One of the challenges the Advisory Committee faced, was the dispensation of medication. Drug inspector, Trevor Richards, complained that the drug registers at some of these institutions were not up to date. Also, some medications were stored in hot areas such as in the kitchen, which rendered them of little or no use to patients since many of them were temperature sensitive. Mr. Richards added, that a number of nursing homes kept discontinued medication too long, preferring to hold on to them to use on other patients at a later stage.

Expired stock was another issue, mainly cough syrup and vitamins, which were kept long past the expiration dates. The Drug Inspector implored operators to refrain from transferring medication from their original containers into other receptacles, since this, too, could be a dangerous practice.

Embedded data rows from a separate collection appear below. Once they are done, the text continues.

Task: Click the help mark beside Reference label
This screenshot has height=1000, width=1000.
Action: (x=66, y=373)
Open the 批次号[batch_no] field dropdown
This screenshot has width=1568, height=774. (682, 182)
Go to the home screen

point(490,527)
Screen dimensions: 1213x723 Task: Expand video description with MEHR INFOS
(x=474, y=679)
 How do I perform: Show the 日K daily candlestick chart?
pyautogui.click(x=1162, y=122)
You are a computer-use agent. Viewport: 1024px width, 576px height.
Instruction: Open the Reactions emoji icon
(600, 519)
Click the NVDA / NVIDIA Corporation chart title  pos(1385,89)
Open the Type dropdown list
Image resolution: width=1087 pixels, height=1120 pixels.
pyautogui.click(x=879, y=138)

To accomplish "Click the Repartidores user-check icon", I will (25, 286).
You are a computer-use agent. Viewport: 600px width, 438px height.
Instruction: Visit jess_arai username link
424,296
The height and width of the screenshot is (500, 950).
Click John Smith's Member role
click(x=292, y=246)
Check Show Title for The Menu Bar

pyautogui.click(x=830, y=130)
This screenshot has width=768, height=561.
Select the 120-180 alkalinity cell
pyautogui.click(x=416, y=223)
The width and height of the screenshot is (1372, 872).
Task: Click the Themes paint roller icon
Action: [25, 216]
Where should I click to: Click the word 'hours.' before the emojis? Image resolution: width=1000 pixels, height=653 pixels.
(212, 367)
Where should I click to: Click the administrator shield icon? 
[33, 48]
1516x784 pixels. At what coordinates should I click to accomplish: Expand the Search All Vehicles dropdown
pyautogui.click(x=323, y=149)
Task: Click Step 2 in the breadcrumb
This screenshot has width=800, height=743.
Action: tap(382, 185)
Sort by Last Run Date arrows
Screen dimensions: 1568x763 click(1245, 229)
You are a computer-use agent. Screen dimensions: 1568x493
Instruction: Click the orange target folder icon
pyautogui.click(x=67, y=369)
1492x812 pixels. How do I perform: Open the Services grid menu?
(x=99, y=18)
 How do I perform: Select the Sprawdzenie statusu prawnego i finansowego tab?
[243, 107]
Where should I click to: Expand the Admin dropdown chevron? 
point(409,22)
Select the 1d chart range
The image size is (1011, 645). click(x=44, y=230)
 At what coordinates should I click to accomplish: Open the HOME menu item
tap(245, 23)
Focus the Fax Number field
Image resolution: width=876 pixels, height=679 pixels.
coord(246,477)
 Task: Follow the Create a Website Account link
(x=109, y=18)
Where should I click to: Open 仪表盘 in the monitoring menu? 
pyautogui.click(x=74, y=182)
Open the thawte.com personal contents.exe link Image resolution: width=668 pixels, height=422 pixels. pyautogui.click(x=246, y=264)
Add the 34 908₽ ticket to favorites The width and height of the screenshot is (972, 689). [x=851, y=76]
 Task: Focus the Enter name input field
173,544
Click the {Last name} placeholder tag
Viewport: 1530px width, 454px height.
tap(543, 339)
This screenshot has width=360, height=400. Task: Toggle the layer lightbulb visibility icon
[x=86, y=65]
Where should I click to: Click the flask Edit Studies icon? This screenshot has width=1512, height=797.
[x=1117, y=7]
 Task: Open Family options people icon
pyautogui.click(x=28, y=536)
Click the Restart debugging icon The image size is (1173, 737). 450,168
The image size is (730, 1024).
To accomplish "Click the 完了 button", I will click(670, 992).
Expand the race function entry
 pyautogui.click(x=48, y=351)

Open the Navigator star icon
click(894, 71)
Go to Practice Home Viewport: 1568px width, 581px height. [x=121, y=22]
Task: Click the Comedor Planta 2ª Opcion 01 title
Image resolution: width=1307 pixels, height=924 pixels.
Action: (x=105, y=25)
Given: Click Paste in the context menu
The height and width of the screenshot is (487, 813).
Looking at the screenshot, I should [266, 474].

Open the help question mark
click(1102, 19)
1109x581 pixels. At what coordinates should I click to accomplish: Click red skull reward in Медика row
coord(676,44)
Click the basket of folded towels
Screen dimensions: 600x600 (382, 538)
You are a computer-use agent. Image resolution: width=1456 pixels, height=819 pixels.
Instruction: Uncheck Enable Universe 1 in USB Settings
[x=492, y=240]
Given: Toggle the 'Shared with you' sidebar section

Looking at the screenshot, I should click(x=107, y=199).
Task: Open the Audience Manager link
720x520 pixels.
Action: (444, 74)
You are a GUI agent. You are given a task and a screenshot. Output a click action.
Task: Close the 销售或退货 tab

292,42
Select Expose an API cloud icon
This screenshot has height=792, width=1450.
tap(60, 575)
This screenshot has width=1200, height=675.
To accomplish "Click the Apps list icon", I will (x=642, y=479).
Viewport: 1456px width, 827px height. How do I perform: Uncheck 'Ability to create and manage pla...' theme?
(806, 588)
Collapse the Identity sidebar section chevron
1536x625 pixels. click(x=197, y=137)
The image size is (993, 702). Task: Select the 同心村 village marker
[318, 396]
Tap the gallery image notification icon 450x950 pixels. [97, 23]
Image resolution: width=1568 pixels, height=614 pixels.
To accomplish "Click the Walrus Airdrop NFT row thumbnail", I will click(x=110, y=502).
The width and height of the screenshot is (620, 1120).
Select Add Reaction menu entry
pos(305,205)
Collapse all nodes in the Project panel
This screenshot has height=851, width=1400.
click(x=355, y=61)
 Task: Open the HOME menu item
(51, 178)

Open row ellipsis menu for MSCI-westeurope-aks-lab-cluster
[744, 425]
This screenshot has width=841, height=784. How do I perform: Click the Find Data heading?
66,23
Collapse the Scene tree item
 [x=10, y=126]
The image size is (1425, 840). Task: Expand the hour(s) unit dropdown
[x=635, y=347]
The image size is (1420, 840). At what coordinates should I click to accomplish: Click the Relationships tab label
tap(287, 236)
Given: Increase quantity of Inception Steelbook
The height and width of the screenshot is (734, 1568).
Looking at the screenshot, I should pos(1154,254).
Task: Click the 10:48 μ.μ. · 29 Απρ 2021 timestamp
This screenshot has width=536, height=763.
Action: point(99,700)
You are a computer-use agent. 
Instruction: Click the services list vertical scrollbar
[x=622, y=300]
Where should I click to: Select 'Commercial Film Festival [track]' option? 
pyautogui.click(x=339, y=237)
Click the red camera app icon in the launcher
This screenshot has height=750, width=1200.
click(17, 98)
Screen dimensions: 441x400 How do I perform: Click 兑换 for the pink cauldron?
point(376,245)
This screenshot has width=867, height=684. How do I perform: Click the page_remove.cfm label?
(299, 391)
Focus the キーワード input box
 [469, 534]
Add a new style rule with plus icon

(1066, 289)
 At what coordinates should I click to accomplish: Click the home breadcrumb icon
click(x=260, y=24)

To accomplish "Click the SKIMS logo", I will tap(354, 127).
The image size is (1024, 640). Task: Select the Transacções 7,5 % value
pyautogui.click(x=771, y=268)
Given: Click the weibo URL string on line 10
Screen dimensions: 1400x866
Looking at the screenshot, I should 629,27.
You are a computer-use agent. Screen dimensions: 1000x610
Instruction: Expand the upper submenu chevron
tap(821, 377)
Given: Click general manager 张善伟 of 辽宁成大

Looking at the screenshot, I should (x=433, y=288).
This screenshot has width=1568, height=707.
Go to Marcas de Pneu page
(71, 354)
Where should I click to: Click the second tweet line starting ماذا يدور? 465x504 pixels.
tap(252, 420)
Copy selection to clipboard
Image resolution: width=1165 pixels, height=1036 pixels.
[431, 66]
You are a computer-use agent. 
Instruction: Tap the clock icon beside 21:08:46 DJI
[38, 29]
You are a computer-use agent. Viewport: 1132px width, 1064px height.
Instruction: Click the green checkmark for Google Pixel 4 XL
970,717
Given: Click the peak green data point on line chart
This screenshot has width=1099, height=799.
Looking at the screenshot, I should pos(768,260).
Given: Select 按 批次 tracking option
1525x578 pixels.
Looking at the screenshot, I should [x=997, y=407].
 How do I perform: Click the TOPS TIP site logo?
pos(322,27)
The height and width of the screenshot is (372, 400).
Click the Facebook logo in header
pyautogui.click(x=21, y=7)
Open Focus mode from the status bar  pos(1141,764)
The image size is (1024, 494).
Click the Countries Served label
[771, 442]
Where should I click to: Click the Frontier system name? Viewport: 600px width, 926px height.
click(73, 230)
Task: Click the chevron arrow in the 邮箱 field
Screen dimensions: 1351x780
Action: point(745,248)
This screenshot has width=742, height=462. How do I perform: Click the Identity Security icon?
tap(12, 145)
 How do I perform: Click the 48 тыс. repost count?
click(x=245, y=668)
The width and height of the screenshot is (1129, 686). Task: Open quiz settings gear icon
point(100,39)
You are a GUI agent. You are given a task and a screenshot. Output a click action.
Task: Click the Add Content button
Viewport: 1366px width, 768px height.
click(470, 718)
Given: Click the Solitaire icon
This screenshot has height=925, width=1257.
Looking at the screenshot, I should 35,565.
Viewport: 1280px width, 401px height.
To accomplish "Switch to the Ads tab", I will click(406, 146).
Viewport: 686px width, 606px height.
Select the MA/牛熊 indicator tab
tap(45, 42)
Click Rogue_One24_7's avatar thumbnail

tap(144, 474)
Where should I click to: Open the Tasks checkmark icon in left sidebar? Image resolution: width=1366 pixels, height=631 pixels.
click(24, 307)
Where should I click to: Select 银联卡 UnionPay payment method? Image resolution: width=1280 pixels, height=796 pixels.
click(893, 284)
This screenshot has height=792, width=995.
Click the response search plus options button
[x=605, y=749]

Attendees were also advised by the committee to inform the Ministry of Health via letter, about any patient deaths, whether private or part of the Alternative Care of the Elderly Programme. Accidents and behavioural matters should be reported to the Chief Medical Officer and social workers at the Geriatric Hospital, respectively, he said.

Assistant Nutrition Officer with the National Nutrition Centre, Beverly Stanford, told participants that proper care must be paid to patients’ nutrition. She said the committee gathered information through three processes – documentation, interviews and observation.

Mrs. Stanford noted that nursing homeowners and operators needed to pay attention to a number of areas including a patient’s appetite; if he or she needs a special diet; whether they are lactose intolerant or have any food allergies; have difficulty swallowing due to dementia or stroke; or whether there was a need for assisted feeding.